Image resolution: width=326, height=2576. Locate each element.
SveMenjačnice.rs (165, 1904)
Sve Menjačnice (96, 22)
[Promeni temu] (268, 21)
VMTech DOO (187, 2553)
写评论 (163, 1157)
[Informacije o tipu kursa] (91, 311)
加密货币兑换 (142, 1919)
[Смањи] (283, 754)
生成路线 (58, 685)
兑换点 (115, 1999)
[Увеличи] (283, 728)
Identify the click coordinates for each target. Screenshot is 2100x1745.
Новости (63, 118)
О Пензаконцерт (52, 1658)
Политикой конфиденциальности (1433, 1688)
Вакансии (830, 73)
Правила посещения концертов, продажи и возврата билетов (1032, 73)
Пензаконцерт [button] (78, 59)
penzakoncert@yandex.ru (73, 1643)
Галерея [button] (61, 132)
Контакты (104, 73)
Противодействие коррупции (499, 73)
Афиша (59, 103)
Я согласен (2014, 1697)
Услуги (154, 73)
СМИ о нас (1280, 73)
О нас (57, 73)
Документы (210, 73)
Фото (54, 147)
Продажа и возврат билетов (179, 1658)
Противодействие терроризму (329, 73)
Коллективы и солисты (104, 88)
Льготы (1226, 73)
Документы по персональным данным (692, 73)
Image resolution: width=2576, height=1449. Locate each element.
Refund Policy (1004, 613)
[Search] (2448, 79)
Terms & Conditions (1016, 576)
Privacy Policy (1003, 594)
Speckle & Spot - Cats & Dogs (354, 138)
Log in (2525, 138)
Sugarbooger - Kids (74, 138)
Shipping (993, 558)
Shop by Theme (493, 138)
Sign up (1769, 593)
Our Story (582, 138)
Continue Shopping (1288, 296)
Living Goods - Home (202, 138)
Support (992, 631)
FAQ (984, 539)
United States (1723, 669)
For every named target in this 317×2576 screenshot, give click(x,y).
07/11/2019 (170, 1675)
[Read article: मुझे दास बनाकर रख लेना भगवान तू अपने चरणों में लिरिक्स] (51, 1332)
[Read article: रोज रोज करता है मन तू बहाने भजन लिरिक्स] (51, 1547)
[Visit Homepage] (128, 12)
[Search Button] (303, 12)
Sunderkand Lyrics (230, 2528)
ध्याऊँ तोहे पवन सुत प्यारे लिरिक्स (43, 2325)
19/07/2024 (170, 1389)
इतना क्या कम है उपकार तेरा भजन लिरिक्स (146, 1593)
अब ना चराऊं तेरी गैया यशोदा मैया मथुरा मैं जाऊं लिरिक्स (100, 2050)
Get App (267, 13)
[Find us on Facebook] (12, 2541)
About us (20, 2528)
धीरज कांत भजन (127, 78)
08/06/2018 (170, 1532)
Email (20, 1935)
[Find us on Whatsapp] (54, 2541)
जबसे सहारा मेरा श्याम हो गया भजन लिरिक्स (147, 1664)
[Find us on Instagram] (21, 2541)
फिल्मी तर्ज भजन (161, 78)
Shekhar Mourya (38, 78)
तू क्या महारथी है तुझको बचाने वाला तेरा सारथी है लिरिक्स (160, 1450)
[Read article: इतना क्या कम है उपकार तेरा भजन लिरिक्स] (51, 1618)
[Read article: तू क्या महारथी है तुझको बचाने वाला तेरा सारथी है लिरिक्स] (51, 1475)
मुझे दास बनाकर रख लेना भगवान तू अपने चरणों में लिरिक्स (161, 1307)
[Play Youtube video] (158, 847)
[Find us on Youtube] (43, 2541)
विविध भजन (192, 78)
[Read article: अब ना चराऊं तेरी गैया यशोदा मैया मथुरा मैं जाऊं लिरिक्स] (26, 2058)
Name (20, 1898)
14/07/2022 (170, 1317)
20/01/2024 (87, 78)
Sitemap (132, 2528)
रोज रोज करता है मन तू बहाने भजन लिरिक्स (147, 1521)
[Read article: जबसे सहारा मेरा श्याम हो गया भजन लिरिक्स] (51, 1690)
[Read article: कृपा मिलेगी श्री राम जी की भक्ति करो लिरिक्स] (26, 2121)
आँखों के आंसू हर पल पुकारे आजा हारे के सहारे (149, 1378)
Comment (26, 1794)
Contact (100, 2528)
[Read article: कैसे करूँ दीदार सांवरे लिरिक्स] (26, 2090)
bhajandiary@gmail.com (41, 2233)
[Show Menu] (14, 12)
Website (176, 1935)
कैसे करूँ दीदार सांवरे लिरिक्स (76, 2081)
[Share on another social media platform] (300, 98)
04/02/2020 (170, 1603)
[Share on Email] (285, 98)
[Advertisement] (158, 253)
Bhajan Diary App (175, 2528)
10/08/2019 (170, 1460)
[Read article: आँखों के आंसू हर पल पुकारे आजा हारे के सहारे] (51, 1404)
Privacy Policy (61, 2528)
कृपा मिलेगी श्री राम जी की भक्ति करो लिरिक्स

> [EXERCISE]: For each line above that contains "Youtube", make a copy.

> [WORKED SOLUTION]:
[Play Youtube video] (158, 847)
[Find us on Youtube] (43, 2541)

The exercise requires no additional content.